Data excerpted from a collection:
+++++
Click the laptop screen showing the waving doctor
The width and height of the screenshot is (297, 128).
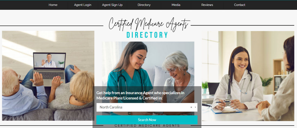click(49, 60)
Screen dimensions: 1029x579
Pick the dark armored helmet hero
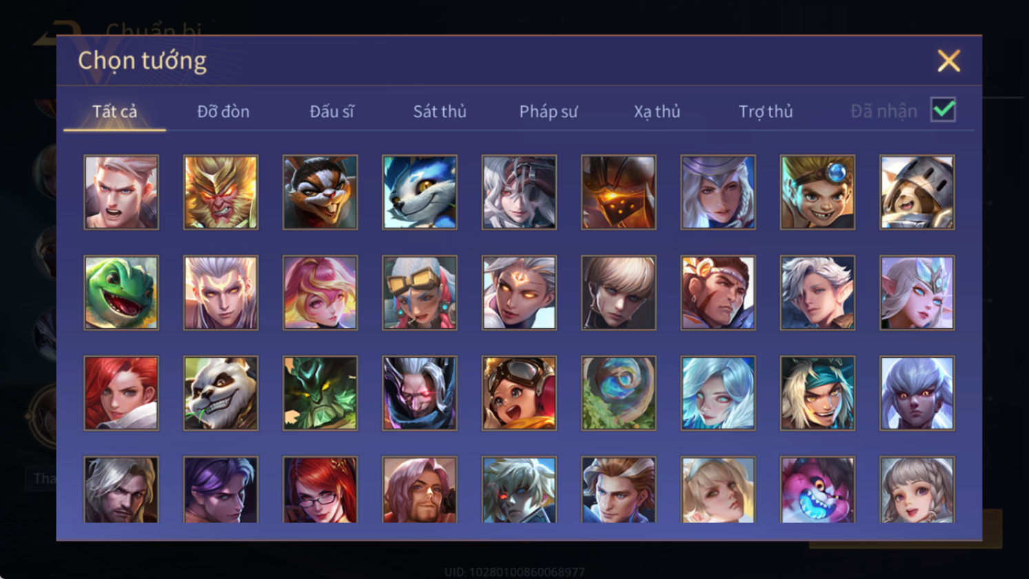[x=619, y=192]
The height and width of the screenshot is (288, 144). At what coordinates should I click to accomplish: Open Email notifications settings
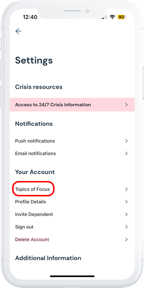[x=72, y=154]
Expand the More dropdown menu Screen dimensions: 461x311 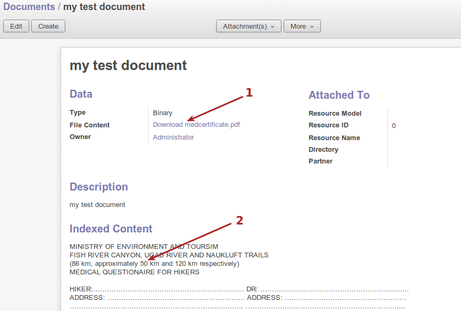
+++++
▶ Your objective
Repeat every line of the data above, requests included, but shift each coordinate in the answers by -21. Leave the pictures out of your reply.

▶ The answer
Click the laptop screen showing the waving doctor
The width and height of the screenshot is (297, 128).
click(28, 39)
Screen dimensions: 1029x579
Pick the dark armored helmet hero
[x=598, y=171]
The height and width of the screenshot is (288, 144). At what coordinates should I click to accomplish: Open Email notifications settings
[x=51, y=133]
Expand the More dropdown menu Screen dimensions: 461x311 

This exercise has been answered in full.